PROVIDED TEXT
------------------------------------------------

Bill of Materials (Parts Explosion)

sql
-- parts: id, name, parent_id, quantity
-- Calculate total quantity of each sub-part needed

WITH RECURSIVE bom AS (
    SELECT id, name, parent_id, quantity, 1 AS level
    FROM parts
    WHERE parent_id IS NULL  -- top-level assembly

    UNION ALL

    SELECT p.id, p.name, p.parent_id,
           p.quantity * bom.quantity AS quantity,
           bom.level + 1
    FROM parts p
    JOIN bom ON p.parent_id = bom.id
)
SELECT name, SUM(quantity) AS total_needed, MAX(level) AS max_depth
FROM bom
GROUP BY name;

Generate Date Series (Without generate_series)

sql
-- Works on databases without generate_series (MySQL, SQL Server)
WITH RECURSIVE dates AS (
    SELECT DATE '2025-01-01' AS day

    UNION ALL

    SELECT day + INTERVAL '1 day'
    FROM dates
    WHERE day < DATE '2025-12-31'
)
SELECT day FROM dates;

-- PostgreSQL native (preferred)
SELECT generate_series(
    '2025-01-01'::date,
    '2025-12-31'::date,
    '1 day'::interval
) AS day;

Graph Traversal (Shortest Path)

sql
-- edges: from_node, to_node, weight

WITH RECURSIVE paths AS (
    -- Start from node 'A'
    SELECT
        from_node,
        to_node,
        weight AS total_weight,
        ARRAY[from_node, to_node] AS path,
        1 AS hops
    FROM edges
    WHERE from_node = 'A'

    UNION ALL

    SELECT
        p.from_node,
        e.to_node,
        p.total_weight + e.weight,
        p.path || e.to_node,
        p.hops + 1
    FROM paths p
    JOIN edges e ON p.to_node = e.from_node
    WHERE NOT e.to_node = ANY(p.path)  -- prevent cycles
      AND p.hops < 10                  -- safety limit
)
SELECT DISTINCT ON (to_node)
    to_node,
    total_weight,
    path
FROM paths
ORDER BY to_node, total_weight;

Recursive CTE Safety

Always include a termination condition (WHERE depth < N or cycle detection). Without one, the CTE runs forever.

PostgreSQL 14+ has built-in cycle detection:

sql
WITH RECURSIVE ... CYCLE id SET is_cycle USING path

LATERAL Joins / CROSS APPLY

LATERAL lets a subquery reference columns from preceding FROM items. Think of it as a "for each row, run this subquery."

------------------------------------------------

DATA LINES
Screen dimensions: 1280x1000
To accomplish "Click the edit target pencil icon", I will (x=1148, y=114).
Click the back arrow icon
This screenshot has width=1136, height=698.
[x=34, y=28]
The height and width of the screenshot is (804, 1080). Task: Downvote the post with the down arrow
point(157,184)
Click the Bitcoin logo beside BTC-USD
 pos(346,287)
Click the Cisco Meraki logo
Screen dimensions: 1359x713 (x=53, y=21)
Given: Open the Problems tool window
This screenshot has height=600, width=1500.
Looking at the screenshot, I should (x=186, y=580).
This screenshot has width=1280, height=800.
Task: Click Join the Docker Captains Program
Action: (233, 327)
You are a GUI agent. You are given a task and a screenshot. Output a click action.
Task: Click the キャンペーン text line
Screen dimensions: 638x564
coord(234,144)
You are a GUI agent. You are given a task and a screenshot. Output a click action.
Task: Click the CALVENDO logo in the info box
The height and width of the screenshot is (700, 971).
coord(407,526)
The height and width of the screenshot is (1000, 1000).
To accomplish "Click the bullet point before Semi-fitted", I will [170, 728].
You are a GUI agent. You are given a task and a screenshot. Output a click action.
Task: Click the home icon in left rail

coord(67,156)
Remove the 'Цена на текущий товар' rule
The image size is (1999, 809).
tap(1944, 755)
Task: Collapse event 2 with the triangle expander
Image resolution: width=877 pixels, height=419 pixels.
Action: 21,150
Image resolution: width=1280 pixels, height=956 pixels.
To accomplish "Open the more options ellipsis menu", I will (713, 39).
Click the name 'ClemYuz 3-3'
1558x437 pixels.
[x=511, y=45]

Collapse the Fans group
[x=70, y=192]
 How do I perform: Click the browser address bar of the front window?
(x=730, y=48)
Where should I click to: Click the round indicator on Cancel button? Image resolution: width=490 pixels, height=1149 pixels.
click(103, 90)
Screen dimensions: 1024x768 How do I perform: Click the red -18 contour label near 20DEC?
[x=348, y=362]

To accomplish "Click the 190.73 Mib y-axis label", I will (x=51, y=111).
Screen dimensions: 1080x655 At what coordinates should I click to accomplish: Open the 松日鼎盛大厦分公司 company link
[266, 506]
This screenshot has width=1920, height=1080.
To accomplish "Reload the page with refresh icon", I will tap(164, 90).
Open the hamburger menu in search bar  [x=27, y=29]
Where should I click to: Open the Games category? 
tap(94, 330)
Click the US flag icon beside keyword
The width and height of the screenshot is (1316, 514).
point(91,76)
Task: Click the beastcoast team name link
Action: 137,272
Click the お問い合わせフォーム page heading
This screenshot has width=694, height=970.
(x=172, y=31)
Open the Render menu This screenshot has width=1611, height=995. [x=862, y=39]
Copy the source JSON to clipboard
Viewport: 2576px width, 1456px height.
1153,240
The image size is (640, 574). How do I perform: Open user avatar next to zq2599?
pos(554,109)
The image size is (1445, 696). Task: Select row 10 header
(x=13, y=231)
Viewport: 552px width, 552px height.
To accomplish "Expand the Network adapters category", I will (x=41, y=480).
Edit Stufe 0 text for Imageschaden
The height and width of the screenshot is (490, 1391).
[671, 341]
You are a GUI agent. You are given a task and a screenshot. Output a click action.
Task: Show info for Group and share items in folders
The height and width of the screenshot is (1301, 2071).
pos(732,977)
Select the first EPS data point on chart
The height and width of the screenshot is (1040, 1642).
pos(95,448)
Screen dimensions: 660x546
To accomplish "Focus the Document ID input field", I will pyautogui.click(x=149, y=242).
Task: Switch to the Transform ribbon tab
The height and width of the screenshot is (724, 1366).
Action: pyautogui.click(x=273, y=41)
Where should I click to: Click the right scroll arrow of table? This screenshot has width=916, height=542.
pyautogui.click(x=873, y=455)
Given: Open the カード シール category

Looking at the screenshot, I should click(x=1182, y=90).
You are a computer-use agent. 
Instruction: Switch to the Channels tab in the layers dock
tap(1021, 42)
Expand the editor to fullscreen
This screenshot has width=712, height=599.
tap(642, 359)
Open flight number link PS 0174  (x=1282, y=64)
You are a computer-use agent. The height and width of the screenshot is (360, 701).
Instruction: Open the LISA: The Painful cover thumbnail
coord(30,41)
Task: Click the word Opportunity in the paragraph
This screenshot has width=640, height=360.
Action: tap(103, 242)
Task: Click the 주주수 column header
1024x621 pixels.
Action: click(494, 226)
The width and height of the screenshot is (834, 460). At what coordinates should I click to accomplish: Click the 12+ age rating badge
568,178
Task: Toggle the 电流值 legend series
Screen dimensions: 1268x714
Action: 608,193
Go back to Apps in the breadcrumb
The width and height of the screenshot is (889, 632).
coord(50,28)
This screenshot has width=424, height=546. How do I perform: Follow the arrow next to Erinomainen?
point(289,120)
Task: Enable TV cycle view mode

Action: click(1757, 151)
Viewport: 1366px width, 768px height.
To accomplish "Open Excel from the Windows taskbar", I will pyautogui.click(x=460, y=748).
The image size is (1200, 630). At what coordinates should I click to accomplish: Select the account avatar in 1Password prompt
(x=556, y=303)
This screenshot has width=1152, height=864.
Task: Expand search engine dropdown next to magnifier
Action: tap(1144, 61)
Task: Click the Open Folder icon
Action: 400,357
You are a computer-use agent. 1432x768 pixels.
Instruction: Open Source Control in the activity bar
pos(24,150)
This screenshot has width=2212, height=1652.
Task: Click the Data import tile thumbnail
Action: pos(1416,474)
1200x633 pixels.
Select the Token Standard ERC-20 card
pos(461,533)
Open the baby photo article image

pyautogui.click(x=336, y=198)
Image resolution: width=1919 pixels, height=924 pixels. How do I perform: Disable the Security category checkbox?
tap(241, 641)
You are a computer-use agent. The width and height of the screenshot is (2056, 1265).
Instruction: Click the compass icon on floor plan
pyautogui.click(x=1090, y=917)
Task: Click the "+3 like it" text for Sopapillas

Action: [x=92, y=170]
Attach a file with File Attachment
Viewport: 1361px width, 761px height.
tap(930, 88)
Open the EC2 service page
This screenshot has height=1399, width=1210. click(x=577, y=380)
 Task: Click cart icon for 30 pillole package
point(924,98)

------------------------------------------------

TASKS
A: According to the SQL text, which PostgreSQL versions have built-in cycle detection?
B: Reproduce the SQL text from "-- PostgreSQL native" up to and including "Traversal (Shortest Path)".
C: Summarize the SQL text in two sentences.
The rows are not required for any of the tasks.

SOLUTIONS TO THE PROBLEMS
A: PostgreSQL 14 and later versions.

B:
-- PostgreSQL native (preferred)
SELECT generate_series(
    '2025-01-01'::date,
    '2025-12-31'::date,
    '1 day'::interval
) AS day;

Graph Traversal (Shortest Path)

C: The SQL text gives recursive queries that total the quantity of each sub-part in a bill of materials, generate a date series on databases without generate_series, and trace shortest paths through weighted graph edges. It warns that a recursive CTE must include a termination condition or it runs forever, notes that PostgreSQL 14+ has built-in cycle detection, and explains that LATERAL lets a subquery reference columns from preceding FROM items.